*** Opening TASK DATA ***
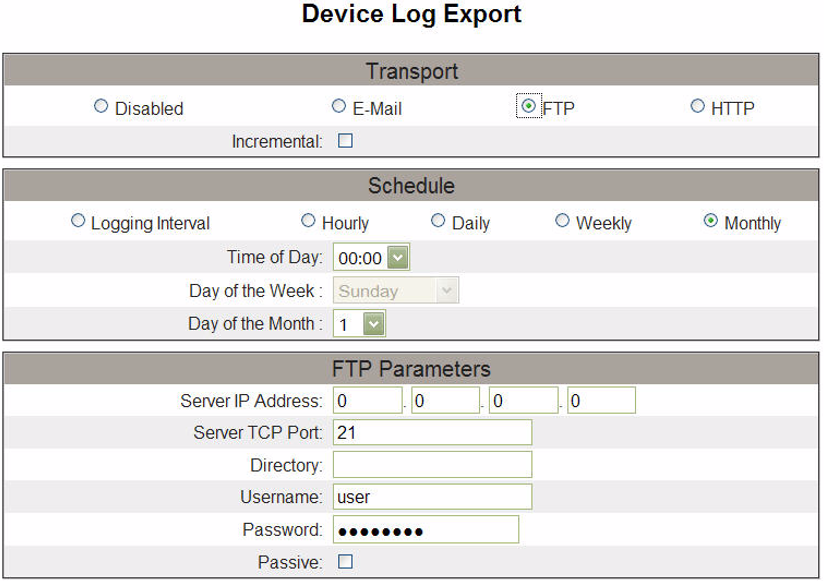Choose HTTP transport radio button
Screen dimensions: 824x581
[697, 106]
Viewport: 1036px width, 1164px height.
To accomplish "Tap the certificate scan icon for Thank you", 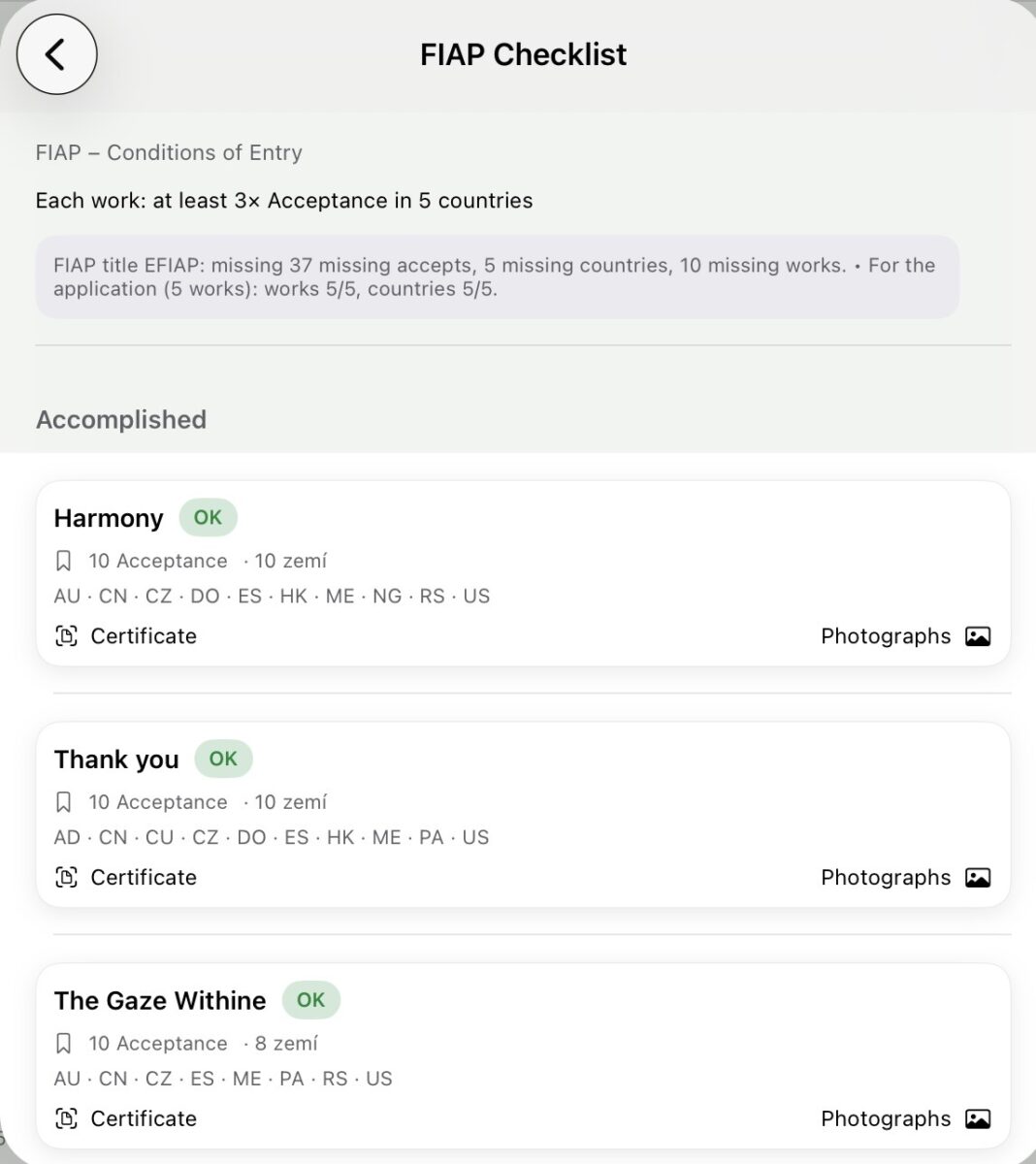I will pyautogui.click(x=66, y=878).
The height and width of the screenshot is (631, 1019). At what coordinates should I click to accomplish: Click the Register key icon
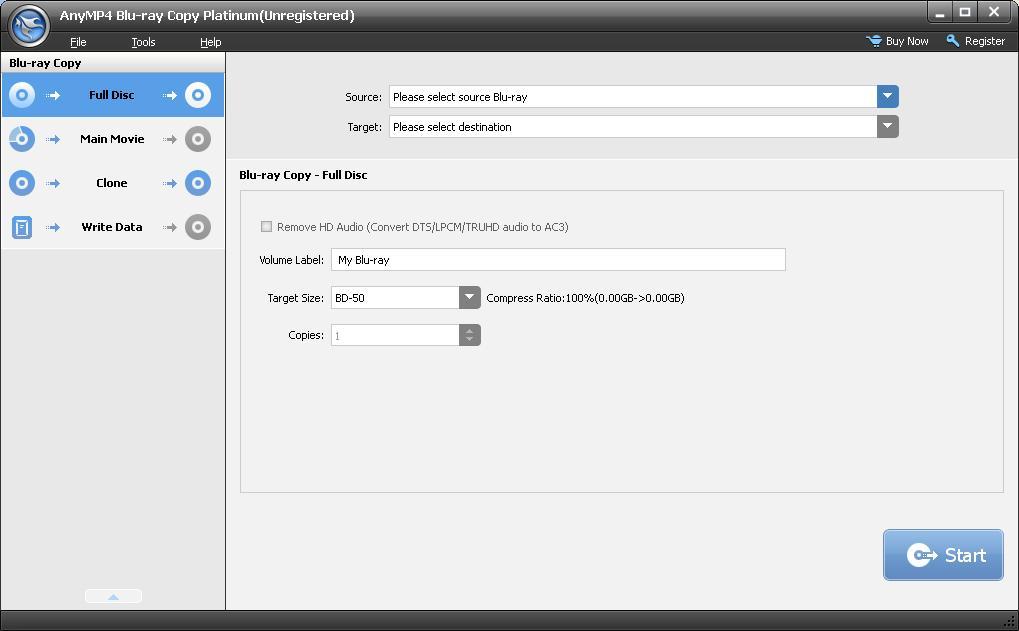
*** Closing TASK DATA ***
Among the entries, copy every line containing the word "height".

# [TASK SOLUTION]
Viewport: 1036px width, 1164px height.
The height and width of the screenshot is (631, 1019). At what coordinates should I click to accomplish: Click the Register key icon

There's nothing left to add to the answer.